What you will do:
Report, from the records below, every line where the word "section" appears.

Listed entries:
**********

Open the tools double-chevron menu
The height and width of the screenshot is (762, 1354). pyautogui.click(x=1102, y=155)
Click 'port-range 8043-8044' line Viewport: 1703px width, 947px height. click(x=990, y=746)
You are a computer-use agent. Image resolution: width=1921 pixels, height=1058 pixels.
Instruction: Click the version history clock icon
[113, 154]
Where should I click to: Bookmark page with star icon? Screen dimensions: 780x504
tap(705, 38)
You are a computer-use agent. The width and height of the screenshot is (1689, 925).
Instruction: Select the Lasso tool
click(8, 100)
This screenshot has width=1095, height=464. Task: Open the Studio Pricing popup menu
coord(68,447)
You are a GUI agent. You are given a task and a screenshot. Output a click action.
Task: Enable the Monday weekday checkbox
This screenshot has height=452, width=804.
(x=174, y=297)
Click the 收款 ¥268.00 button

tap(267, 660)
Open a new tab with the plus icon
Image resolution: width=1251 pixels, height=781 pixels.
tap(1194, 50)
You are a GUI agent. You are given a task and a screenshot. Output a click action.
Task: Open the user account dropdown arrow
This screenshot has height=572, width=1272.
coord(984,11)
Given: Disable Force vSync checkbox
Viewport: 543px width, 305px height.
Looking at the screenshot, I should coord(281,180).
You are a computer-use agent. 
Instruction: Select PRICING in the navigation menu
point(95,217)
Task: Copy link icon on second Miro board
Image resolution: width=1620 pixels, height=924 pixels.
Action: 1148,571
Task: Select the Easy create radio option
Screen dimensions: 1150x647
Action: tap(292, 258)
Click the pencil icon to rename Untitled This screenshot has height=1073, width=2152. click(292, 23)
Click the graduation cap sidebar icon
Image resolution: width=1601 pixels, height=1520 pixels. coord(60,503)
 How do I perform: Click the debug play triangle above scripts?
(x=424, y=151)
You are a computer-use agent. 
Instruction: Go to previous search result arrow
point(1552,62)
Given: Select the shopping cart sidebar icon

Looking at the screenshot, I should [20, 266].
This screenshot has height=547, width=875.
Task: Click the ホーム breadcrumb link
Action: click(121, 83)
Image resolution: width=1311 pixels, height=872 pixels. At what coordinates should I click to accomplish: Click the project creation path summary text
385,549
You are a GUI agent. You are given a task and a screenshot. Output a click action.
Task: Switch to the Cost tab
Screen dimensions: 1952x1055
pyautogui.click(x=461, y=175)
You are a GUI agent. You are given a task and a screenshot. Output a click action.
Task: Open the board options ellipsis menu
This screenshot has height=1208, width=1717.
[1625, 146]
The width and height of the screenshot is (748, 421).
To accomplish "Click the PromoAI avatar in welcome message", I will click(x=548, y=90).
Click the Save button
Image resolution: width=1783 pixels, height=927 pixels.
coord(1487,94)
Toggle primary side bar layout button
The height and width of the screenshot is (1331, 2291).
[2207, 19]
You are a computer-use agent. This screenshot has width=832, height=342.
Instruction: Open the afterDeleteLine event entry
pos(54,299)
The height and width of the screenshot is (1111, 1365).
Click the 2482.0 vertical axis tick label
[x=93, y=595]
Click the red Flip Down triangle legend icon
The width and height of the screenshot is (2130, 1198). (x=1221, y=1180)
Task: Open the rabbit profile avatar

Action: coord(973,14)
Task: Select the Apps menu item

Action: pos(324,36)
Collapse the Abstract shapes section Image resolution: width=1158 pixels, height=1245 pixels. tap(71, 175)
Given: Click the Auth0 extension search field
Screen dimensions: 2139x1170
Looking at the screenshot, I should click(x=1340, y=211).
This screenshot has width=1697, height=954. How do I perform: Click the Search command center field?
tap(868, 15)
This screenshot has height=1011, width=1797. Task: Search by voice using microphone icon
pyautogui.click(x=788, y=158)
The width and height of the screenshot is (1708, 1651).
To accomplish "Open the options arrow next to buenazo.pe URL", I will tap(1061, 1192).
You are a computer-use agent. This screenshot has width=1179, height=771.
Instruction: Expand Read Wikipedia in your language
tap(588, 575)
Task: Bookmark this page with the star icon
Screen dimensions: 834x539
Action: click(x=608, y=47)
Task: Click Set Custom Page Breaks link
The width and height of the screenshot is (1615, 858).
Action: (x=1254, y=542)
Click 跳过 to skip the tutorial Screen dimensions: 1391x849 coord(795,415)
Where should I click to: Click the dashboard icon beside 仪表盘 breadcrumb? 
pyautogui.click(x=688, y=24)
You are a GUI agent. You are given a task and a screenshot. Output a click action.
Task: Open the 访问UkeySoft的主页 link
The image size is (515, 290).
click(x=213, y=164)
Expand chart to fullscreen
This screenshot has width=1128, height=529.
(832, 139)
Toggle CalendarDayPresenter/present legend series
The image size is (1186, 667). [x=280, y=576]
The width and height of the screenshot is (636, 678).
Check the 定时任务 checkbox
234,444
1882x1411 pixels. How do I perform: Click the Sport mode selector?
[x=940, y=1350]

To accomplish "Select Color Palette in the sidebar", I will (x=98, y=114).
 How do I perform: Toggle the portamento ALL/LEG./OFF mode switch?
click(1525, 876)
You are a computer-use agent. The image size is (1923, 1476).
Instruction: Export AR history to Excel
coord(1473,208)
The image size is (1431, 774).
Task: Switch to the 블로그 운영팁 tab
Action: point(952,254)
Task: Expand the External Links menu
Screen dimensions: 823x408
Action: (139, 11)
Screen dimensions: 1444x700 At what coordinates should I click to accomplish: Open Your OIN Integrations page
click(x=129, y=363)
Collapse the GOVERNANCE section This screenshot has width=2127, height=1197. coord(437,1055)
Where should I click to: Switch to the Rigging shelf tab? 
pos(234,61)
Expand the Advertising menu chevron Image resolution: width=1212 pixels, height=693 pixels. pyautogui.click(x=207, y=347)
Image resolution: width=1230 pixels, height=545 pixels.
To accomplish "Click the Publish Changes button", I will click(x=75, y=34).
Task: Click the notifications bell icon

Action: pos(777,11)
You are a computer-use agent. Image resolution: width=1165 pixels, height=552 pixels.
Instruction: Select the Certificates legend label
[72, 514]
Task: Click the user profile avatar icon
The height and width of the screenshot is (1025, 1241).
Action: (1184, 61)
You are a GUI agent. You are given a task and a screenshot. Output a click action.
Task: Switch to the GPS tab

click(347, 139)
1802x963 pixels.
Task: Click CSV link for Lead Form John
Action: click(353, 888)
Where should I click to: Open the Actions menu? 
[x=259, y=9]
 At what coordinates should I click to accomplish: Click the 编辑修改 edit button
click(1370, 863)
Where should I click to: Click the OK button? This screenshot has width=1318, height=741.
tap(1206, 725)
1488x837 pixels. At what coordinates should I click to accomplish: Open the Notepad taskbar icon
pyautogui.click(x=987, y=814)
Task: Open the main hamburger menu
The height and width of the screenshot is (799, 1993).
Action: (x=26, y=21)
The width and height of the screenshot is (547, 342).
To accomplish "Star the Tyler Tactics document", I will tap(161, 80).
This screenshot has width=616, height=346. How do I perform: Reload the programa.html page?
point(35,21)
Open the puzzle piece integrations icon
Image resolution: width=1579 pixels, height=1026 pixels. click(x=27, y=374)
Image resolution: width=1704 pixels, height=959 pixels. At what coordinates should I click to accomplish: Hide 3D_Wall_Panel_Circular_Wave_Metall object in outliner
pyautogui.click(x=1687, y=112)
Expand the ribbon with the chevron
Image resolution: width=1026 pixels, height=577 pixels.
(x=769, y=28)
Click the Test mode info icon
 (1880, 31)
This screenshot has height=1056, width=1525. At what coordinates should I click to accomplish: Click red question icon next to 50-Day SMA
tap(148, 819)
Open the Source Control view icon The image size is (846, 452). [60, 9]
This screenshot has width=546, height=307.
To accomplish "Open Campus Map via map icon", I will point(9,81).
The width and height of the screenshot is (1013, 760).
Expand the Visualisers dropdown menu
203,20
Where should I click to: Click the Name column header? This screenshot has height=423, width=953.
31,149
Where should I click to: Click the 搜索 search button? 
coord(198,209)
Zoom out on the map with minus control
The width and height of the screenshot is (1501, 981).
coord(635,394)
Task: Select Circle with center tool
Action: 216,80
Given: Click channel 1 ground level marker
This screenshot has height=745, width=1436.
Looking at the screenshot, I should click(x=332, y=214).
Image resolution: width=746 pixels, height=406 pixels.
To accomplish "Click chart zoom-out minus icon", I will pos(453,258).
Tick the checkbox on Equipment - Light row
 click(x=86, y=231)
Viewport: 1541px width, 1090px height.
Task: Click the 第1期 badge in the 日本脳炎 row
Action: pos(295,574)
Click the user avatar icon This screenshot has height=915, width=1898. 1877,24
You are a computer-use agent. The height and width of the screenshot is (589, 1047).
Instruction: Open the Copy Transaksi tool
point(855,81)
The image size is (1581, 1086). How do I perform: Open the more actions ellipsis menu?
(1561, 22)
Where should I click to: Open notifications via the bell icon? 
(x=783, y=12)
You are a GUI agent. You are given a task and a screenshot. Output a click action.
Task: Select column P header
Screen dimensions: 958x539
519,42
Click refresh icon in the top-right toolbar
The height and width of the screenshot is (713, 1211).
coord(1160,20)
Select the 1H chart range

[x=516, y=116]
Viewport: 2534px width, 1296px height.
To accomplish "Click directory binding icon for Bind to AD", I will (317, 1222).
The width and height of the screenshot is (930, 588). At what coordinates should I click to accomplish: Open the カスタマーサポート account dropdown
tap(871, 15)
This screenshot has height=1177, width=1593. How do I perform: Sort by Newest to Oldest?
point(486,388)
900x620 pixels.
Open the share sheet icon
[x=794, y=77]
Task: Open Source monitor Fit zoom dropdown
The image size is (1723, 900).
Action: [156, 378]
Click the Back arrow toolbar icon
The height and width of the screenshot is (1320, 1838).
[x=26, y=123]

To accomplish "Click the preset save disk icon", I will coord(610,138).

**********

Solution for this problem:
Collapse the Abstract shapes section Image resolution: width=1158 pixels, height=1245 pixels. tap(71, 175)
Collapse the GOVERNANCE section This screenshot has width=2127, height=1197. coord(437,1055)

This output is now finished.